**Excerpted text**.
What if the guards at the tomb told the truth: Jesus’ crucified body had been stolen by overzealous disciples and the truth never revealed to their naive fellow believers (Matthew 28:11-15)?

What if the supposed appearances of Jesus to his disciples, showing himself alive “by many convincing proofs” over that remarkable period of a month and more following the traumatic days of his arrest, trial and public execution, as Jesus’ physician friend Luke claimed to remember it (Acts 1:3 NRSV)–what if it was just a dream?

What if the disciples’ inability to cope with their shattered hopes had created in their minds (on one occasion in 500 of their minds and all at once, to be sure! [1 Corinthians 15:6]) the illusion that Jesus had returned to them in physical form, claiming to have been resurrected from the dead?

“I am the resurrection and the life,” he had said.

Now he would prove it.

**Task to complete**.
Please continue the passage questioning the accounts of Jesus' resurrection, starting after its last sentence.

**Collected material**.

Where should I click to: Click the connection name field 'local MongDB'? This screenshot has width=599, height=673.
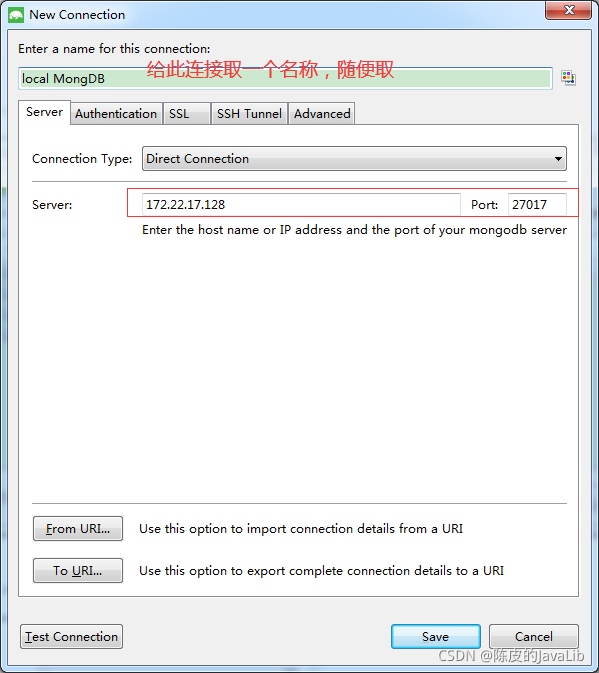285,79
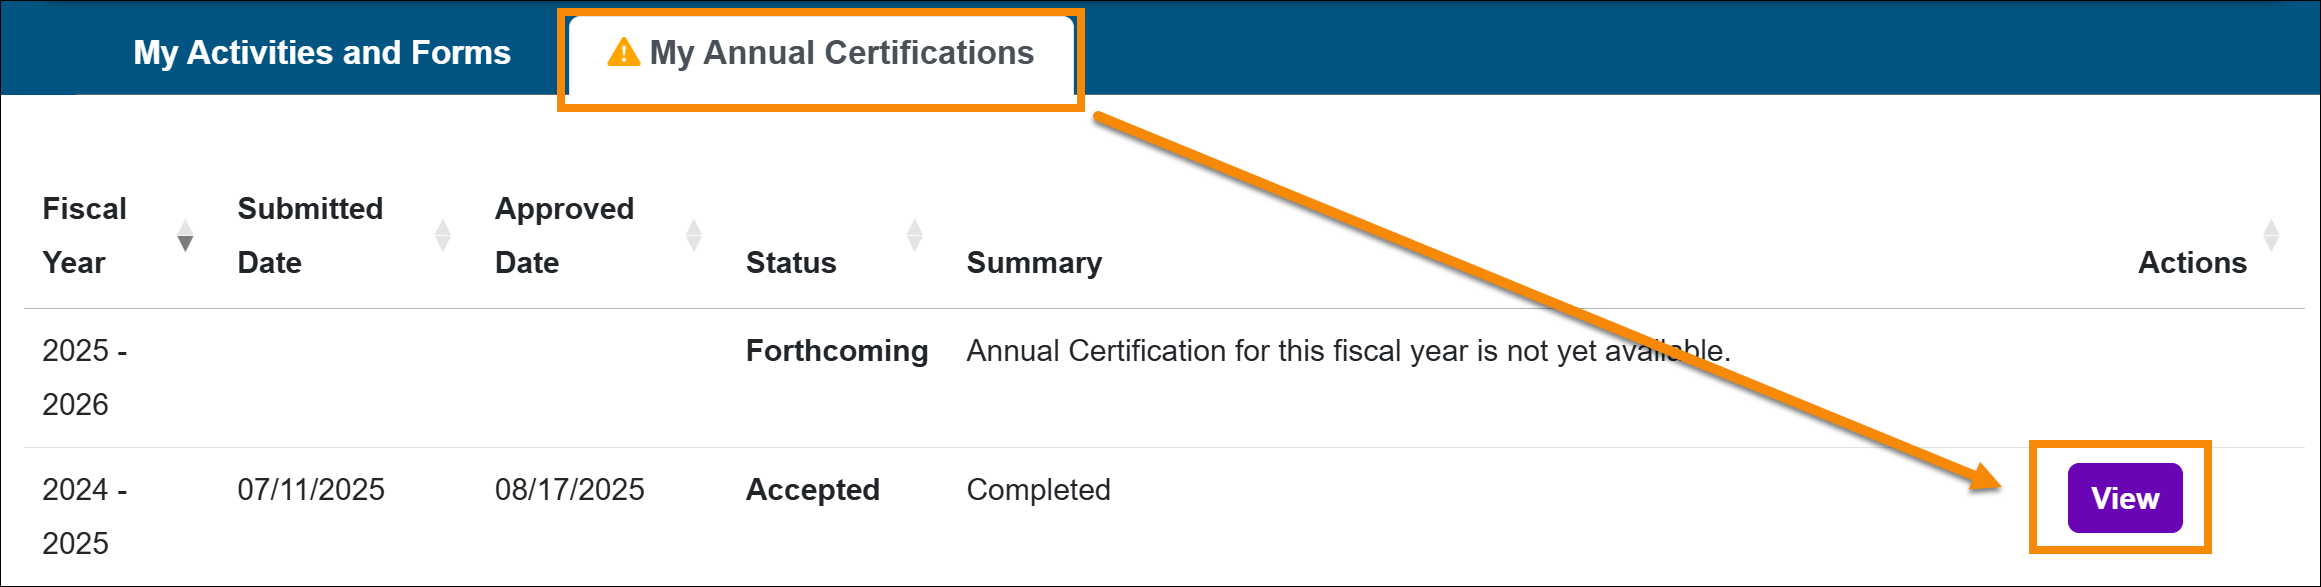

**Task result**.
What if his very practiced and ruthless executioners were deceived? He never really died after the tortuous hours endured in measureless agony on the cross. They thought him dead and certified his death, even electing not to break his legs, as was the practice, because they confirmed him already dead (John 19:33-35). But what if they were wrong? And what if Jesus, miraculously recovered from his ordeal (like the amazing comeback of a supposedly doomed hero in a movie thriller), made his appearances to his erstwhile followers, who in any case were so paralyzed by fear and stricken by grief that they could not believe their own senses? What if he even ate a bit of broiled fish in their presence to complete the illusion and deceive those who had trusted him? “Do you have anything to eat? (Luke 24:41-42). Watch this!” And he eats it to their amazement.

What if the Roman procurator himself had been deceived? He said he found no fault in Jesus (John 19:4,6) but what if Jesus had planned all along to dupe his loyal disciples into believing him to be the victor over death, finally fleeing away to somewhere in the Himalayas to live out his days in obscurity–his body never recovered? His unmarked grave never found?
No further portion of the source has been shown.